WhyHunger is pleased to be partnering with Andrianna Natsoulas, long-time food sovereignty activist and author of the forthcoming book Food Voices: Stories of the Food Sovereignty Movement. For the past year, Andrianna has been on a journey across the Americas to capture the stories of people working towards and living a just and sustainable food system. Below is the latest highlight of her work.
Maria (Mentinha) do Livramento Santos is a fisher woman from Curral Velho, Ceara, Brazil. She was born and raised in a fishing family. Maria is a community leader and an active member of the Associaçao Communitaria de Marisqueiros e Pescadores (Community Association of Shellfish Harvesters and Fisherfolk) of Curral Velho.
“Since 1997, there has been a huge struggle to protect the mangroves. These empty areas are the salt plains. The shrimp farmers wanted to take this entire area. They wanted to take all the people who were living here out, but they could not. We are traditional fisherfolk and we know that this type of development is not good for us.
“We organized the community to fight and defend our land. It was very dangerous. We united, we fought and we were strong. When we began the fight, we did not have a formal association. After we started fighting, we started the association. The main purpose of the association is to defend the fishing area and the mangroves, because then we defend our port, our beach, our community. If they invade our beach, our community is over because the livelihood of our community is based in the mangroves. I believe in the fight. We need our freedom. We need our food security.

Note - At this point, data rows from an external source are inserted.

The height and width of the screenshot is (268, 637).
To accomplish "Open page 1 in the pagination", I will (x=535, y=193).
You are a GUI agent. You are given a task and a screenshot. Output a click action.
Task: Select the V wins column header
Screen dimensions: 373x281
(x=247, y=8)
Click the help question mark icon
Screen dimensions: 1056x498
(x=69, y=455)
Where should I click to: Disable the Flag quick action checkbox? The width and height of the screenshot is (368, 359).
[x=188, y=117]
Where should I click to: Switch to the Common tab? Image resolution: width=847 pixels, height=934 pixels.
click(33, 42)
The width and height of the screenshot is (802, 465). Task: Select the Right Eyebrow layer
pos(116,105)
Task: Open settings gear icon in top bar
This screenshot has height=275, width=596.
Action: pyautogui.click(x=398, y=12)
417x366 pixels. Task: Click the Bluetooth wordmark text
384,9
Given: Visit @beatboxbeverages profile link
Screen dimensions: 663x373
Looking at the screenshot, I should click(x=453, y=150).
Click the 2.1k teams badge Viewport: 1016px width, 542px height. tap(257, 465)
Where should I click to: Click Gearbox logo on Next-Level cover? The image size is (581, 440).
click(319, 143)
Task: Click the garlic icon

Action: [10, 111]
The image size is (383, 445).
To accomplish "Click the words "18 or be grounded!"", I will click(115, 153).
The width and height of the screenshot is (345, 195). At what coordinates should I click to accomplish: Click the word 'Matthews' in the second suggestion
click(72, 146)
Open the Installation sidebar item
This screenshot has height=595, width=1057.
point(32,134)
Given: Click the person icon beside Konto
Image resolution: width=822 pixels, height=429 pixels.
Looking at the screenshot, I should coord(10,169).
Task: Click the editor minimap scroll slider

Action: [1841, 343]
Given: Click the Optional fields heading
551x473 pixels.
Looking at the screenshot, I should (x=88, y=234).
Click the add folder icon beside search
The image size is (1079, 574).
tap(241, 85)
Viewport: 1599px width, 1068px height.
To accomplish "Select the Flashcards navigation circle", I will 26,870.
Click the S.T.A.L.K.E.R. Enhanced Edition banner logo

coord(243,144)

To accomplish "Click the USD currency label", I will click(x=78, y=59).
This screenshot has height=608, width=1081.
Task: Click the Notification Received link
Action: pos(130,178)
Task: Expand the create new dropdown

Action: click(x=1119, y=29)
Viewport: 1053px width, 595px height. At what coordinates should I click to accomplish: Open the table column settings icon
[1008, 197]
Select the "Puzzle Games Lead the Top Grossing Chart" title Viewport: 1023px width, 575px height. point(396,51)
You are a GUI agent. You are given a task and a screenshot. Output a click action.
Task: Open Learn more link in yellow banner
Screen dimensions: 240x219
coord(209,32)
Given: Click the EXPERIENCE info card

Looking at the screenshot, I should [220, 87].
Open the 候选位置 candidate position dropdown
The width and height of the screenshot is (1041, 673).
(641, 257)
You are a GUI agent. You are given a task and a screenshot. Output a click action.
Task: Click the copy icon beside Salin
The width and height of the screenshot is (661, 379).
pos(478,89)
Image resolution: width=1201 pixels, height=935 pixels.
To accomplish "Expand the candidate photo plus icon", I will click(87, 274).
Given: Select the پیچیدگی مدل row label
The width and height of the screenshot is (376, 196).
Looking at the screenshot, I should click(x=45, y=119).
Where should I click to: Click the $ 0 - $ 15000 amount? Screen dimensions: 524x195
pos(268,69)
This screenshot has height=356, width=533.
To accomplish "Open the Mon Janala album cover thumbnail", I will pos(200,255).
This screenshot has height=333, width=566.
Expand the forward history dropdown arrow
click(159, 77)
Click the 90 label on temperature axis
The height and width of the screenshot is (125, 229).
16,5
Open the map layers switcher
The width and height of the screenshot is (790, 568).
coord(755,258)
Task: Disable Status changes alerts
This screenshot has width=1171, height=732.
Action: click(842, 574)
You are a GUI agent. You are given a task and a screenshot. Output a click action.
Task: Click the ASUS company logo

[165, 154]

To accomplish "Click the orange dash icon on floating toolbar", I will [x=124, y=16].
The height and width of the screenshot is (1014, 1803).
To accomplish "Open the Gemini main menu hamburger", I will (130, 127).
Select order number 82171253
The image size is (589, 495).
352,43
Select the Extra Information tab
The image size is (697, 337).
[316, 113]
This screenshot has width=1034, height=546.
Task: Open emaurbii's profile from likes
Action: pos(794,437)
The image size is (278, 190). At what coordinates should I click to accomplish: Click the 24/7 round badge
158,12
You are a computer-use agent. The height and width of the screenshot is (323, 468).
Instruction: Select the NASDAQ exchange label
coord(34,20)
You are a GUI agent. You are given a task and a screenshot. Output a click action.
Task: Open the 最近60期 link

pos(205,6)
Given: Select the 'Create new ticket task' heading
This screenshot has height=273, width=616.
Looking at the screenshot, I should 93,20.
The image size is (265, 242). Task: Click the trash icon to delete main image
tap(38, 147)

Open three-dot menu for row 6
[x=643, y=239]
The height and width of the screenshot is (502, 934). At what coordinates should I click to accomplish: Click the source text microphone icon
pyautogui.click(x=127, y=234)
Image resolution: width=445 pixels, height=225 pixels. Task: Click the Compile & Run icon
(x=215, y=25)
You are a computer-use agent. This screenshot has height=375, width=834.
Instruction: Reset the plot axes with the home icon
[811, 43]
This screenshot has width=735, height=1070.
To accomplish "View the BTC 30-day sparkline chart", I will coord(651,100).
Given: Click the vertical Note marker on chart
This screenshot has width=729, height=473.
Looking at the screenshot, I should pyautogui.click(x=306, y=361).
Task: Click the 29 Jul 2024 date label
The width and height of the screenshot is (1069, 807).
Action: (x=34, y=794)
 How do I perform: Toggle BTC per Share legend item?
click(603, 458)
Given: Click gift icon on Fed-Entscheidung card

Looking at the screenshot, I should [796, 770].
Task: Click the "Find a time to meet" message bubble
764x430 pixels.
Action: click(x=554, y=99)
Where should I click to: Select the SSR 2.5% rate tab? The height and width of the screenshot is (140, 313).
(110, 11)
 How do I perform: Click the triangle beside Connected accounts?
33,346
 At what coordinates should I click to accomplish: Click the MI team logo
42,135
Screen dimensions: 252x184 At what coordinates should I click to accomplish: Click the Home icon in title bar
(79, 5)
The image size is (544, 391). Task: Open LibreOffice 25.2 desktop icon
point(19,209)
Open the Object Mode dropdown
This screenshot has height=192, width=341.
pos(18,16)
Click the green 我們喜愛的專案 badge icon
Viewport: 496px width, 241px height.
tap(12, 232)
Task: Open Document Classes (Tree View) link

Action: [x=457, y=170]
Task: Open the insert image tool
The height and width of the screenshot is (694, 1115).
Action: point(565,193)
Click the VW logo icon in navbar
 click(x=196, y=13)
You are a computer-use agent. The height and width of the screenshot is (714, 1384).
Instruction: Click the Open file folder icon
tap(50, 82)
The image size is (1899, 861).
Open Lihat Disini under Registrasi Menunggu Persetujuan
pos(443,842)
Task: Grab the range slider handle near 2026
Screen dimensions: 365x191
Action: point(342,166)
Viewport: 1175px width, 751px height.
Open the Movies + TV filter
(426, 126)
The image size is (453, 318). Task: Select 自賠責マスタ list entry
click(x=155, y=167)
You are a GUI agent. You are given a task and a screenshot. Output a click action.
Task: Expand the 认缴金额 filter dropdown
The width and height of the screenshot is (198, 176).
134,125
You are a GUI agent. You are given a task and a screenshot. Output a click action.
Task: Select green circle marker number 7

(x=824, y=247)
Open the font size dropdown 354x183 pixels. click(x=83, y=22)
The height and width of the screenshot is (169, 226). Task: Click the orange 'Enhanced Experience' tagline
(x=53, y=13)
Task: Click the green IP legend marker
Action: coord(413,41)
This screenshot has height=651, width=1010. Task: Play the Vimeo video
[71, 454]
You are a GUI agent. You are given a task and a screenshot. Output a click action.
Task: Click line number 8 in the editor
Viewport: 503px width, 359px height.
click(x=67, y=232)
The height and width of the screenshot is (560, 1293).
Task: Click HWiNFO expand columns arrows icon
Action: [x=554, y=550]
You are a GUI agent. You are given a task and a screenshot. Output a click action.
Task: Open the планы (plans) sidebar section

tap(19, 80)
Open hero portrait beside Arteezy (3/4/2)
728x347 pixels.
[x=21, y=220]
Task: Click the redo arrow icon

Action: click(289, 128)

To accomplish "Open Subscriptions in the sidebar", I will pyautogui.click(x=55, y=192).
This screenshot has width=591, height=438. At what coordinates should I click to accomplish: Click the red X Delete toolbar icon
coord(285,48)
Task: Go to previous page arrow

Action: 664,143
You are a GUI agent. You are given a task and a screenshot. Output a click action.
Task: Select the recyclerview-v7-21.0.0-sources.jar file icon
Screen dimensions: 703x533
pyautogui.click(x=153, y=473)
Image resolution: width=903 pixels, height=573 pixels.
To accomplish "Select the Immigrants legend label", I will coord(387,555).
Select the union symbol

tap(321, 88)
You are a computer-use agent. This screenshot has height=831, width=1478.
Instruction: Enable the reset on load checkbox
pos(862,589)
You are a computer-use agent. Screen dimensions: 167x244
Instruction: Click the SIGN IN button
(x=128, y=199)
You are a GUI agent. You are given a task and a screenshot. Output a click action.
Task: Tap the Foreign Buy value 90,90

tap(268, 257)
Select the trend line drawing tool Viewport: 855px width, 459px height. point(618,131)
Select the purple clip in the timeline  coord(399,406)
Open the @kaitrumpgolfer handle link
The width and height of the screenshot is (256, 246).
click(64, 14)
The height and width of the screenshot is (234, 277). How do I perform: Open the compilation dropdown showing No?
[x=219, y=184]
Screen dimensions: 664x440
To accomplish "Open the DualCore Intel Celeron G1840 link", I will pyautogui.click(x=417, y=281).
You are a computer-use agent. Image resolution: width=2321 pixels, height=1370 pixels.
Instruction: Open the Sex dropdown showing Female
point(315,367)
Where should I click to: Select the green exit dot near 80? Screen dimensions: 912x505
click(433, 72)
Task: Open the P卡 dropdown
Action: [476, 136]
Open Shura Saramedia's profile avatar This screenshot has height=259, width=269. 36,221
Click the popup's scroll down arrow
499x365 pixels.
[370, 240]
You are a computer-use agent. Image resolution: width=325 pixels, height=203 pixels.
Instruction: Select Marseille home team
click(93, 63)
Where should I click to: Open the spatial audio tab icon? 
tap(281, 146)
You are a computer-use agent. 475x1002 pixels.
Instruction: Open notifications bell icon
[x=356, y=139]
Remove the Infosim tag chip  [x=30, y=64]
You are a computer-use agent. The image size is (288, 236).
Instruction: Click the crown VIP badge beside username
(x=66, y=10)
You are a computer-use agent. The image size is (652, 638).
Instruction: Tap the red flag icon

“The men, women and children all organized to defend what is ours. If they take our territory we cannot have access to the sea, we cannot fish and we cannot feed ourselves. The main problem is that they cut the trees. If they take the mangrove trees, the crabs, oysters, shells, and fish will all be gone. If we have no mangroves, none of the resources will be there. By cutting the trees, the environment heats up and all the fish die. We lose our seafood. Besides that, there is the problem with the chemicals they put in the shrimp farms. When they harvest the shrimp from the farms, they let the dirty water go into the estuaries.
“We had a major conflict on September 7th in 2004 and 30 fishermen went to the shrimp farm company, called Jolé Aquicultura.We said to them, ‘do not invade our community anymore.’ There was a group of between 20 and 30 fishermen, including teenagers. The shrimp farm hired hit men. We couldn’t have any dialogue with these people, only bullets. During a protest, they shot seven people from this community. Nobody died. They caught some teenagers and threatened to pull out their teeth with knives to try to make them tell them where the other protesters were and what the plans were.For me, it was not the first time I was threatened with death. In 2003 and 2004, they tried to kill me and my husband because we always fought to defend the mangroves and protect our community. We keep fighting these big projects, but we never think of dying. If we think about the danger, we can’t fight. I like to say it is from fear that courage is born.
“What keeps me fighting is the heritage our parents left us, our main source of income – the mangroves. What keeps me fighting is the belief that we can win.”